Im Jahr 1838 zeichnete sich ab, dass Otto von Bismarck in naher Zukunft die elterlichen Güter in Pommern würde übernehmen müssen. Aus diesem Grund lies er sich zum 1. Oktober 1838 zum Pommerschen Jäger-Bataillon Nr. 2 nach Greifswald versetzen, denn er wollte sich an der Landwirtschaftsschule im nahegelegenen Eldena auf seine Tätigkeit als Gutsherr vorbereiten.[3] Dieses Bataillon ging 1821 aus dem zuvor genannten Garde-Jäger-Bataillon hervor und war seitdem in Greifswald stationiert. Später wurde es zu Ehren Bismarcks und in Erinnerung an seine Dienstzeit in Pommersches Jäger-Bataillon „Fürst Bismarck“ Nr. 2 umbenannt. Genau wie das Garde-Jäger-Bataillon kämpfte auch diese Einheit in allen wichtigen preußischen und deutschen Kriegen bis 1918. Über die Greifswalder Zeit schrieb Bismarck rückblickend, wobei er sich über seine Dienstzeit beim Pommerschen Jäger-Bataillon Nr. 2 ausschwieg:
„Ich hielt mich 6 Monate in Greifswald auf, um auf der landwirtschaftlichen Akademie in Eldena nichts zu lernen, als was ich in jedem Buche lesen konnte, und setzte mich dann mit der vollen Unwissenheit eines schriftgelehrten Stadtkinds in eine sehr ausgedehnte und verwickelte Wirtschaft“.[4]

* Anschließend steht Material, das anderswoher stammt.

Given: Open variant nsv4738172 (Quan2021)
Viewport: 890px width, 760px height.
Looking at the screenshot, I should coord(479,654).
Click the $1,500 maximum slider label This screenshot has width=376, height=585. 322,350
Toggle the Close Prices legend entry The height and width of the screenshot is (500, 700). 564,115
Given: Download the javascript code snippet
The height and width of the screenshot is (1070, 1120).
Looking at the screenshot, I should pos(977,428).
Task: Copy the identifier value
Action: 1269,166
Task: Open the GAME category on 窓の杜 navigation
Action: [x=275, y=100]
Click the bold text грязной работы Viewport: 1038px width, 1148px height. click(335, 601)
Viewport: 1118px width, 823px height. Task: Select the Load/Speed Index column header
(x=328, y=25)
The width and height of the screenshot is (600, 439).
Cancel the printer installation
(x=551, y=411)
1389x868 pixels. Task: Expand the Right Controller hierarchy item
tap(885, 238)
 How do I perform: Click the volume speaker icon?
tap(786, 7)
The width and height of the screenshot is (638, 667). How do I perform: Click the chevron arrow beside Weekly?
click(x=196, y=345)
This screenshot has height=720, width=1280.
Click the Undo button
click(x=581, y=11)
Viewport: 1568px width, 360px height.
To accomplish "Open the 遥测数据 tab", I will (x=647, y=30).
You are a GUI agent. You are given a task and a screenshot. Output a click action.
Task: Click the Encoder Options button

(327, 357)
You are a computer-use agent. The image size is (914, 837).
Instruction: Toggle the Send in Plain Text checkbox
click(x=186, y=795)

In dieser Zeit erwarb er seine ersten Auszeichnung, als er in der Nähe der westpommerschen Stadt Lippehne (dem heutigen Lipiany) einen Kameraden vor dem Ertrinken rettete. Für diese Tat wurde er mit der „Rettungsmedaille“ ausgezeichnet und sogar vom Superintendenten der Region beglückwünscht.[5]
Zu Ostern des Jahres 1839 endete Otto von Bismarcks Wehrdienst, und er siedelte auf das Gut Kniephof um.
Die Bronzestatuette bekam Bismarck anlässlich seines 80. Geburtstags vom Offizierskorps des Garde-Jäger-Bataillons als Erinnerung an seine Dienstzeit geschenkt. Sie wurde in Berlin von der Kunstgießerei Steinemann hergestellt. Hermann Steinemann war ein 1852 in Berlin geborener Bildhauer und Kunstgießer. Noch heute sind die von ihm gestalteten Reliefs am Postfuhramt der Reichspost in Berlin zu sehen.
Die bronzene Statuette und zeigt einen stehenden Soldaten des Bataillons in zeittypischer Uniform der 1890er Jahre mit Waffe, Bajonett, Feldspaten und Marschgepäck. In den Sockel aus anthrazitgrünem Marmor, auf dem die Figur steht, ist der Text „Dem Fürsten Bismarck zur Erinnerung an seine Dienstzeit im Garde-Jäger-Bataillon 1838“ eingraviert.[6] Die Statuette ist heute im Bismarckmuseum in Friedrichsruh zu sehen.
Text: Thilko Carstens
[1] Freiwillige, in: Meyers Konversations-Lexikon, 4. Auflage, Leipzig/Wien 1885-1892, S. 659f.
[2] Engelberg, Ernst: Bismarck, Urpreuße und Reichsgründer, Berlin 1986, S. 146f.
[3] Quade, Gustav: Fürst Bismarck-Schönhausen und die nationale Bewegung des Deutschen Volkes 1815-1871, Anklam 1871, S. 15.
[4] Zitiert nach: Klein, Tim (Hg.): Der Kanzler. Otto von Bismarck in seinen Briefen, Reden und Erinnerungen, sowie in Berichten und Anekdoten seiner Zeit, München 1915, S. 54.
[5] Grousilliers, A. de (Hg.) : Das Bismarck Museum in Bild und Wort. Ein Denkmal deutscher Dankbarkeit, Leipzig 1899, S. 55.
[6] Ebd., S. 54.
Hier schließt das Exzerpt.